De EU-lidstaten willen een verbod op het vernietigen van onverkochte kleding en schoenen.

Ook zijn ze het in Brussel eens geworden over regels voor het duurzaam ontwerpen van nieuwe producten. Het doel is dat er minder spullen worden weggegooid en er efficiënter wordt omgesprongen met grondstoffen.

De Europeaan koopt elk jaar gemiddeld ongeveer 26 kilo textiel en gooit circa elf kilogram weg. Miljoenen tonnen afgedankte kleding komen terecht in de verbrandingsoven of op stortplaatsen.

Het midden- en kleinbedrijf krijgt in de beoogde wet een overgangsperiode van vier jaar voor het verbod op het vernietigen van onverkochte kleding van kracht wordt. Kleine bedrijven met minder dan vijftig werknemers worden helemaal uitgezonderd.

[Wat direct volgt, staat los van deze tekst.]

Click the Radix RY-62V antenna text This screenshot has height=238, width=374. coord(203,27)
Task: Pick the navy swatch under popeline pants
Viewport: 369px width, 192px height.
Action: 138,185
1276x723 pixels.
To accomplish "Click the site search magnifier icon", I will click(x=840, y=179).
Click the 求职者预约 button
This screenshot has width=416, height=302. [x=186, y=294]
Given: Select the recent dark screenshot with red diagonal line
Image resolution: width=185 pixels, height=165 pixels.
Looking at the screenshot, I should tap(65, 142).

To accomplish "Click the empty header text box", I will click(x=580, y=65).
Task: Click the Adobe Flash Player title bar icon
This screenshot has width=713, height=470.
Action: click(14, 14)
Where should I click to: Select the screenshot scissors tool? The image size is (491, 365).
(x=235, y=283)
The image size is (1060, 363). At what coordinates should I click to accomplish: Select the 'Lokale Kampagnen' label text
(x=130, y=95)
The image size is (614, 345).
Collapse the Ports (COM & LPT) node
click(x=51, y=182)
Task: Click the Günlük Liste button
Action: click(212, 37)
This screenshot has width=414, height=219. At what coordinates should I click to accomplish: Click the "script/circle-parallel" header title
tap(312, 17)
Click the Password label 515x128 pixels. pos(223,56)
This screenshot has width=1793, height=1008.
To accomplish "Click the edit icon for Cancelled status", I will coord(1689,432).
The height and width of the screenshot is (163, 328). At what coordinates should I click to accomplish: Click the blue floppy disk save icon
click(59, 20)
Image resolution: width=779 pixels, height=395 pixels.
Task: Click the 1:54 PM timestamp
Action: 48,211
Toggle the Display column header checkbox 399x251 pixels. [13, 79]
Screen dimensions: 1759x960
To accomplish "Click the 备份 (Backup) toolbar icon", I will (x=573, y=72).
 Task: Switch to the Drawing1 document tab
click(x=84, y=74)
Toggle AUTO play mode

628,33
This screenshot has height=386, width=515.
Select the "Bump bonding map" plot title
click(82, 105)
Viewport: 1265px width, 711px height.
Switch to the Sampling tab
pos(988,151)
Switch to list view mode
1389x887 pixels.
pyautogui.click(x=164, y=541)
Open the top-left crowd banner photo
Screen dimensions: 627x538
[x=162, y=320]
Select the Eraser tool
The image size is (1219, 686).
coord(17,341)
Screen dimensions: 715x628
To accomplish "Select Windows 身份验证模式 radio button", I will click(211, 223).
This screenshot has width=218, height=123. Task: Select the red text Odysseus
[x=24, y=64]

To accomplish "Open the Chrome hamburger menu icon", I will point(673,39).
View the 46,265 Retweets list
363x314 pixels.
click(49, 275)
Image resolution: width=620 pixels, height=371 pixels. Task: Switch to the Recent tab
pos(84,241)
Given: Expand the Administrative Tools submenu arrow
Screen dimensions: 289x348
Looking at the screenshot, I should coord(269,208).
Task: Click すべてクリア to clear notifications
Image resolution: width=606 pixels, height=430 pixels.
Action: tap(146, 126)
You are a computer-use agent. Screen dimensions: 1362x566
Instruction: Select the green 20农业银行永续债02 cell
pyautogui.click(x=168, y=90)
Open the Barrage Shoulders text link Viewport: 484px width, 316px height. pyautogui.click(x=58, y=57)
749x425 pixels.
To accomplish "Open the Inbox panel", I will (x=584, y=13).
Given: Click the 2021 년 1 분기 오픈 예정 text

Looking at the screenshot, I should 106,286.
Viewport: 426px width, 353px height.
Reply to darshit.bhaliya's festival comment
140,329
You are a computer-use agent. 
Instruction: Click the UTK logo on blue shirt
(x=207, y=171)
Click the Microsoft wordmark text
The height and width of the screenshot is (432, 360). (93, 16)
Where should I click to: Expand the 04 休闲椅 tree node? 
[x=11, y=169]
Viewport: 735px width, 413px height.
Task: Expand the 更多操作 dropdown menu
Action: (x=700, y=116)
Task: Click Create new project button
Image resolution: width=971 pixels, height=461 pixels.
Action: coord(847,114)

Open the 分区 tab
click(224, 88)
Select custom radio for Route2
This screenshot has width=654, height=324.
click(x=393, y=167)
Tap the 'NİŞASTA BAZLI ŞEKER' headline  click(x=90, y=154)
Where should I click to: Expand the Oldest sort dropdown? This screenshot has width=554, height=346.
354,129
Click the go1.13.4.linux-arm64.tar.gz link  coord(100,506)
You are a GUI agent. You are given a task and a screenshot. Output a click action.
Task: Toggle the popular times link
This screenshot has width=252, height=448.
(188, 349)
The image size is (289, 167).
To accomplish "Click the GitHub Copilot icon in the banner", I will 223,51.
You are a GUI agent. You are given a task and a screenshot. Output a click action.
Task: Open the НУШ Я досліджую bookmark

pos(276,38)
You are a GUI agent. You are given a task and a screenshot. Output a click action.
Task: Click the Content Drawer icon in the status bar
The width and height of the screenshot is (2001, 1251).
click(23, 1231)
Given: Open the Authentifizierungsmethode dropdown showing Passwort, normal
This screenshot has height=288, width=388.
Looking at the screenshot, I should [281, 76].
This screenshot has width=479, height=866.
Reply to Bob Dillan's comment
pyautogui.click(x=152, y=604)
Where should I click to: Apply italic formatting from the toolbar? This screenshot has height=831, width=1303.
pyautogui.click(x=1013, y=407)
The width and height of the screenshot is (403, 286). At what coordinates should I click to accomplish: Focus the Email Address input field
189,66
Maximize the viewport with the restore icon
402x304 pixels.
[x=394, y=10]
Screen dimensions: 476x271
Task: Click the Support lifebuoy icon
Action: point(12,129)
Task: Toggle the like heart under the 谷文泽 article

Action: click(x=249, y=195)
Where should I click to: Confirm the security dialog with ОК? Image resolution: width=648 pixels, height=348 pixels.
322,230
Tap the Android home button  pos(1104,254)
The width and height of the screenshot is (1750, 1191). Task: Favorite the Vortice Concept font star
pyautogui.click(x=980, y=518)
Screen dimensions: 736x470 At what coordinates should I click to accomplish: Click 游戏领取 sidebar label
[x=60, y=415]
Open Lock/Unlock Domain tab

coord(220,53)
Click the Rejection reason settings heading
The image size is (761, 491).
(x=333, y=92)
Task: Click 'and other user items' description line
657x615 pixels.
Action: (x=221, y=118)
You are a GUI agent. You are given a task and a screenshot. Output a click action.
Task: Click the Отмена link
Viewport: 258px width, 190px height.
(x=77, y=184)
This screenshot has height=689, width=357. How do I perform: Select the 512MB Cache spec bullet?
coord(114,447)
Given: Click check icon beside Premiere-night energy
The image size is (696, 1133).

Er zullen de komende jaren stapsgewijs ontwerpeisen worden gesteld aan verschillende productgroepen, te beginnen bij de textielsector. Het gaat om eisen aan bijvoorbeeld de levensduur van producten, de repareerbaarheid, de herbruikbaarheid of de recyclebaarheid. De textielsector is nu nog erg vervuilend omdat er veel grondstoffen en chemicaliën worden gebruikt voor het produceren van kleding en afgedankte kleding nauwelijks wordt gerecycled.

"Hoe fijn is het als spullen langer meegaan en ze niet na een keer gebruiken al de prullenbak in gaan", zegt staatssecretaris Vivianne Heijnen (Milieu). "Door in de ontwerpfase al goed na te denken over duurzaamheid, gaan producten langer mee en zijn er minder grondstoffen nodig voor de productie. Dat scheelt mensen geld en is ook nog eens goed voor het milieu." Volgens haar heeft Nederland hard gelobbyd voor de beoogde wet.

Het zogeheten Ecodesign-wetsvoorstel van de Europese Commissie moet ook door het Europees Parlement worden goedgekeurd.